- [Pointing records for text and elements]
— start —

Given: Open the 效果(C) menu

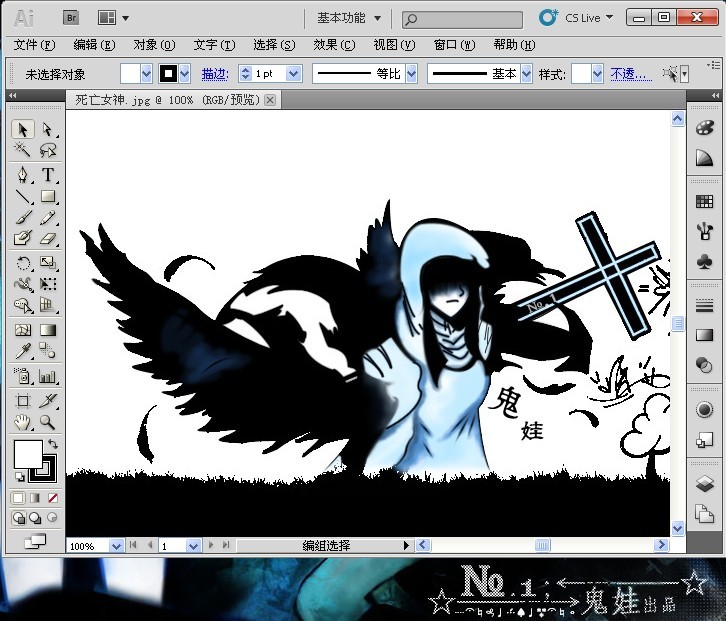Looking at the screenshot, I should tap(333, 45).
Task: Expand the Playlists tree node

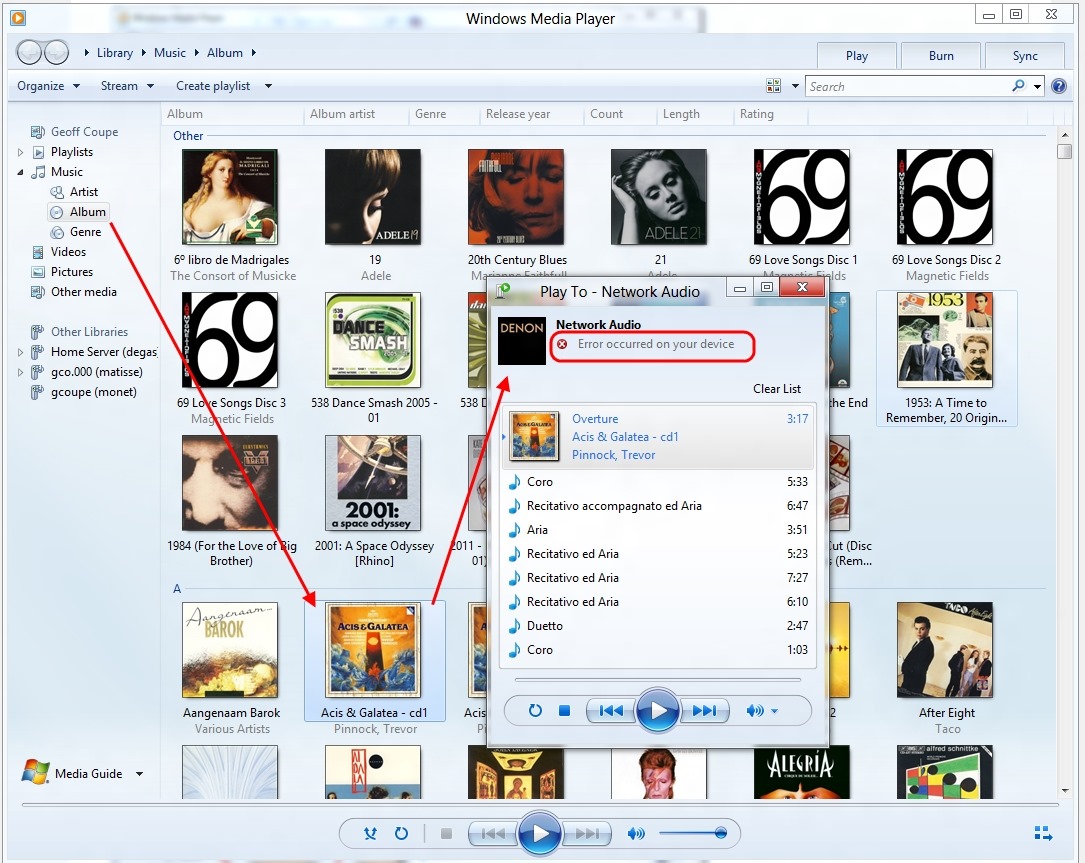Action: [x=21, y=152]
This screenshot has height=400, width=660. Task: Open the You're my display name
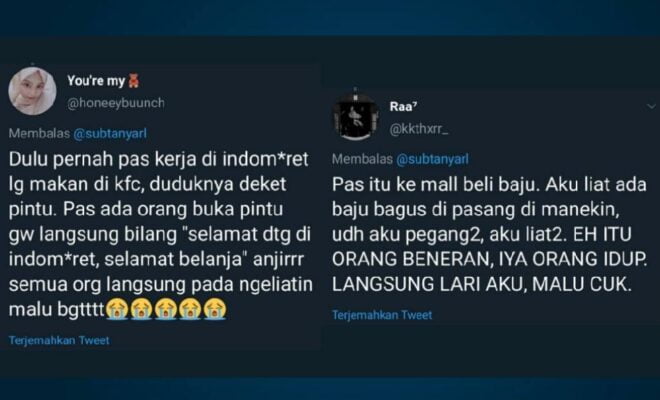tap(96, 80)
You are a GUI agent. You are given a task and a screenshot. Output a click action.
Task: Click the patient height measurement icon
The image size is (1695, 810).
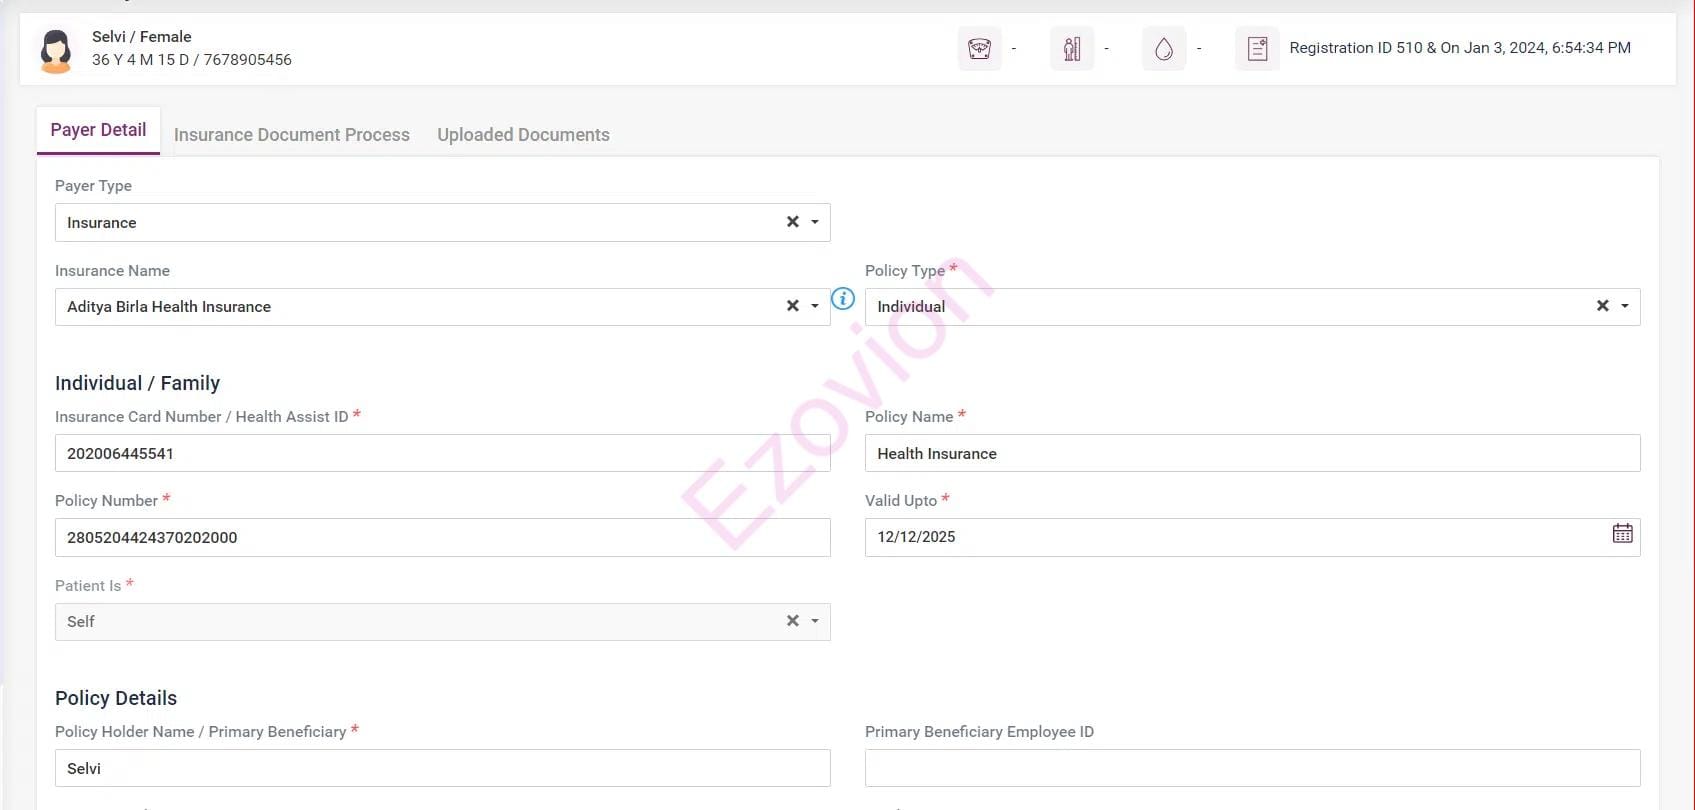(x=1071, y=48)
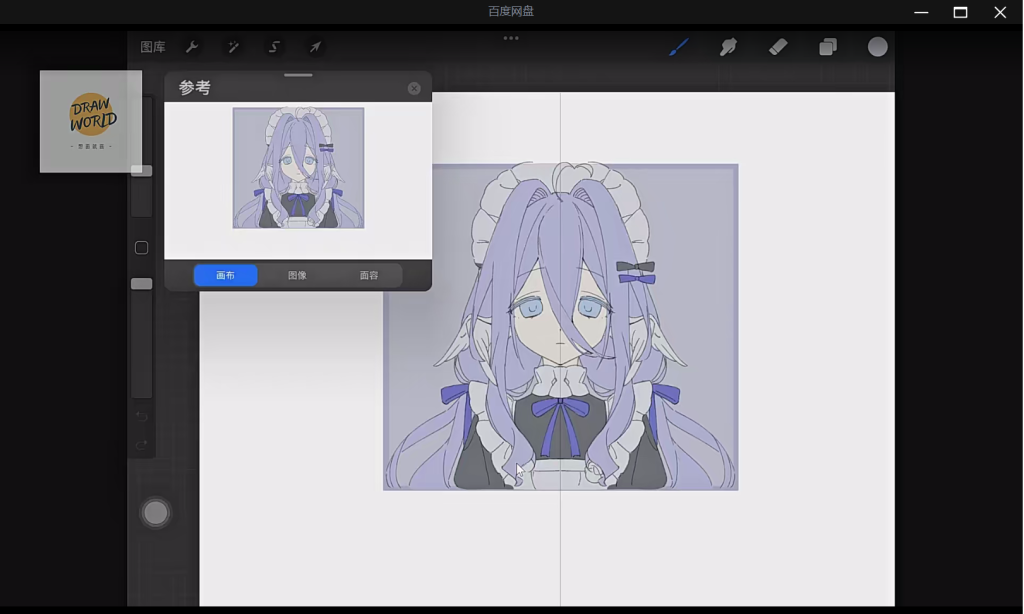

— end —

- [Stated problem] Please copy each of the rows above word for word, leaving out the pictures.

- [Answer to this task]
Given: Open the 效果(C) menu

Looking at the screenshot, I should tap(333, 45).
Task: Expand the Playlists tree node

Action: [x=21, y=152]
This screenshot has height=400, width=660. Task: Open the You're my display name
tap(96, 80)
You are a GUI agent. You are given a task and a screenshot. Output a click action.
Task: Click the patient height measurement icon
The image size is (1695, 810).
(x=1071, y=48)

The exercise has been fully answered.